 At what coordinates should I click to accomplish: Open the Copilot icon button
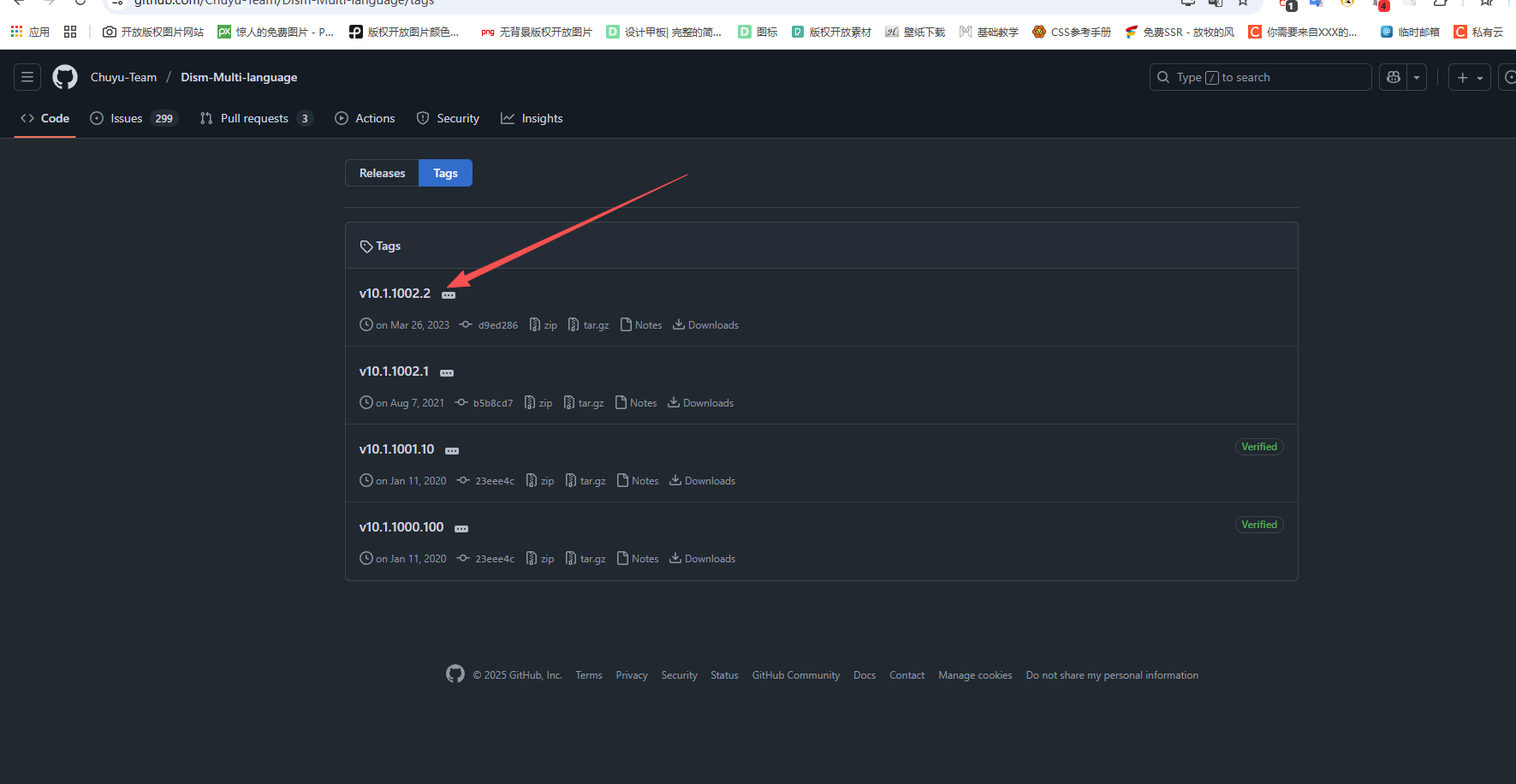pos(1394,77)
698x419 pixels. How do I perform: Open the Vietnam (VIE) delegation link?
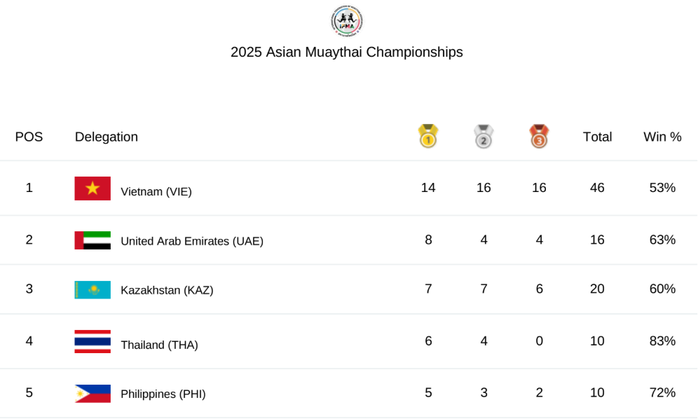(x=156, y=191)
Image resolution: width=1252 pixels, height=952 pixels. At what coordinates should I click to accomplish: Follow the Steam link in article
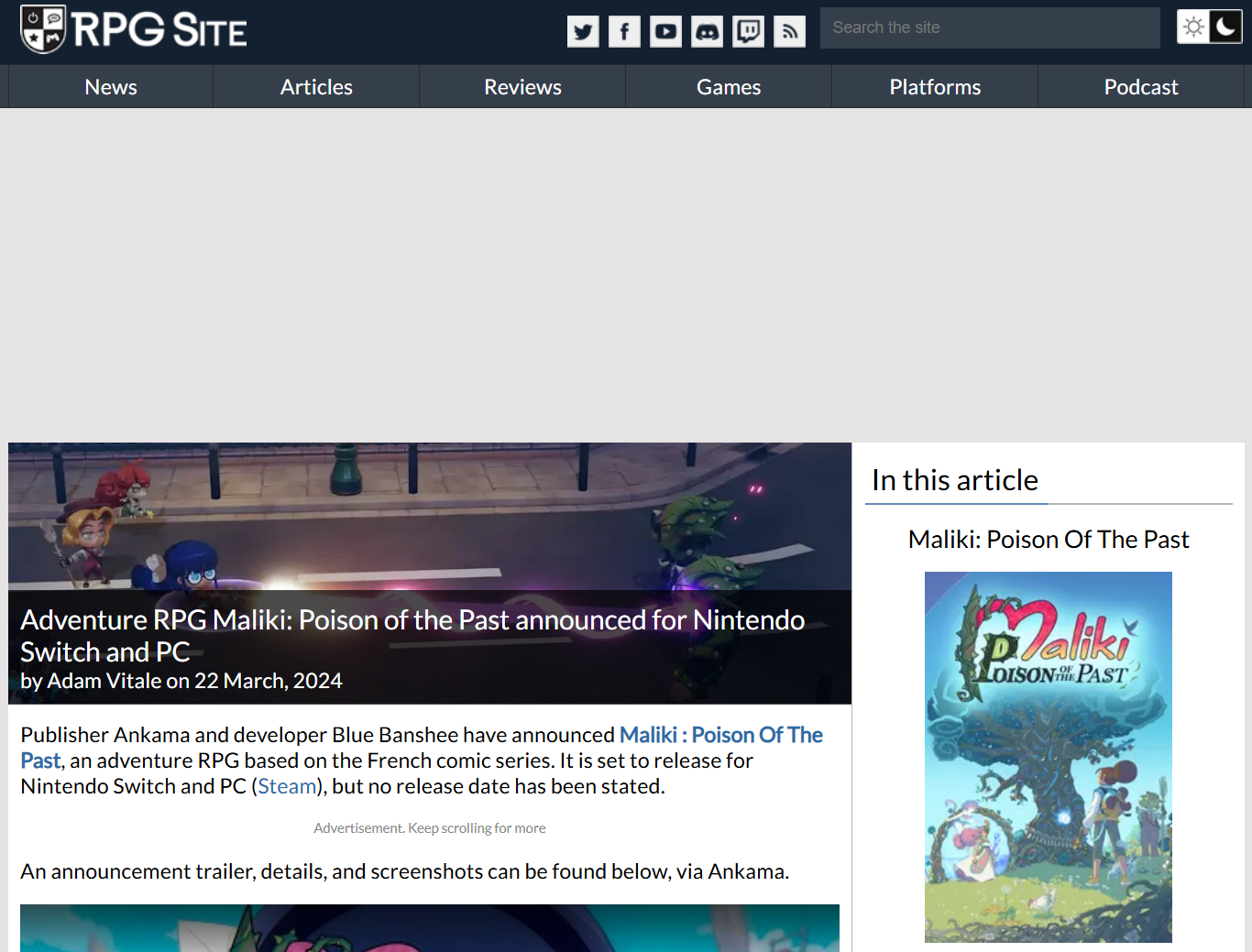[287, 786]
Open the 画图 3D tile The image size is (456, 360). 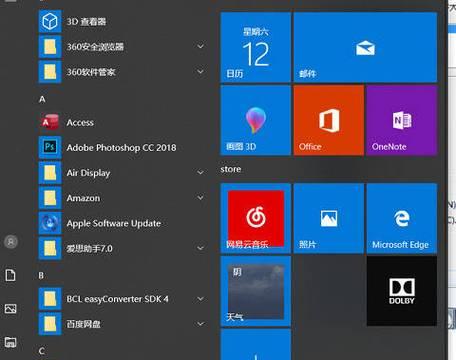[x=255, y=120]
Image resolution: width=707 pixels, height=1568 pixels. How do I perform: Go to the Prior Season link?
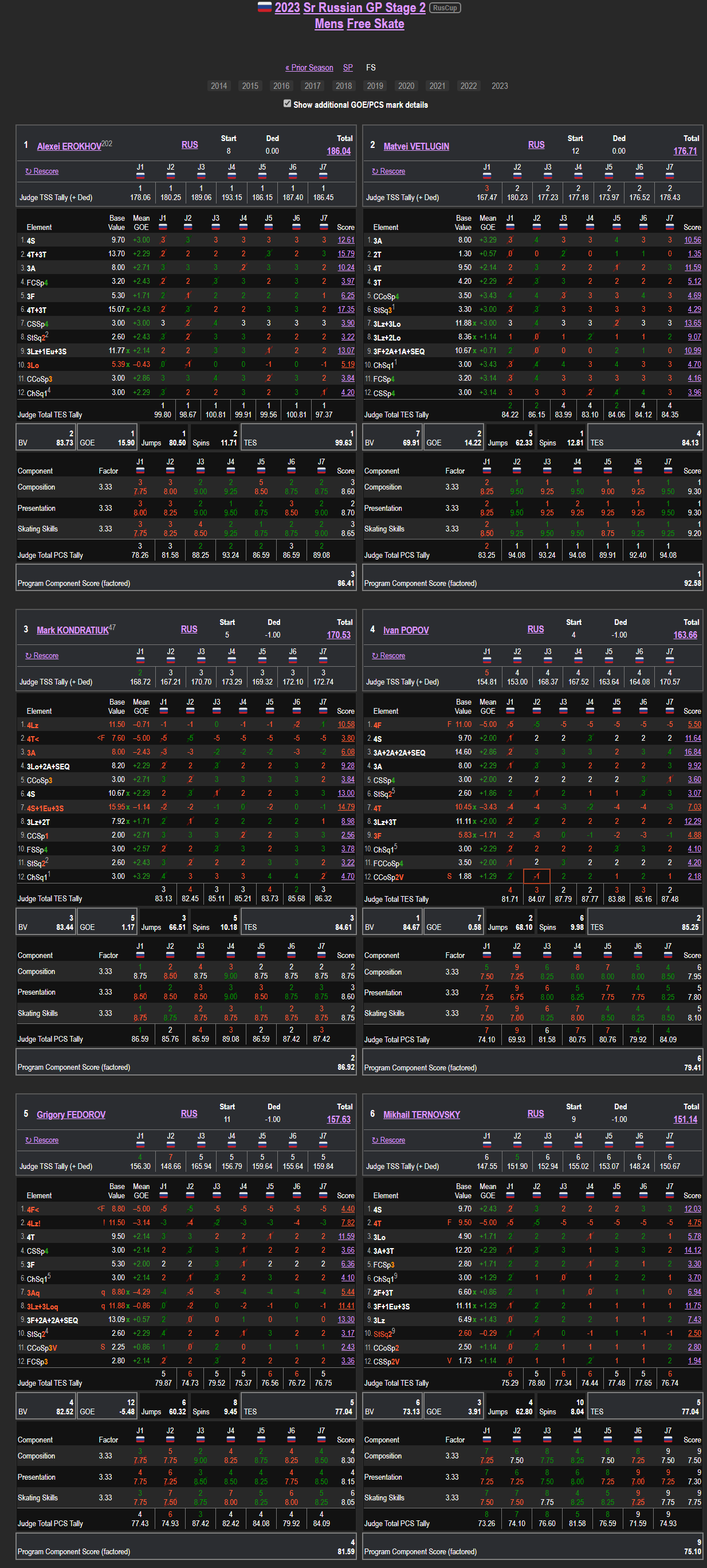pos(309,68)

-- Problem --
Please return only the lines running from the line with "Image resolution: width=707" to the final line of the data, both included, exactly and without any pictures.

-- Result for this task --
Image resolution: width=707 pixels, height=1568 pixels. How do I perform: Go to the Prior Season link?
pos(309,68)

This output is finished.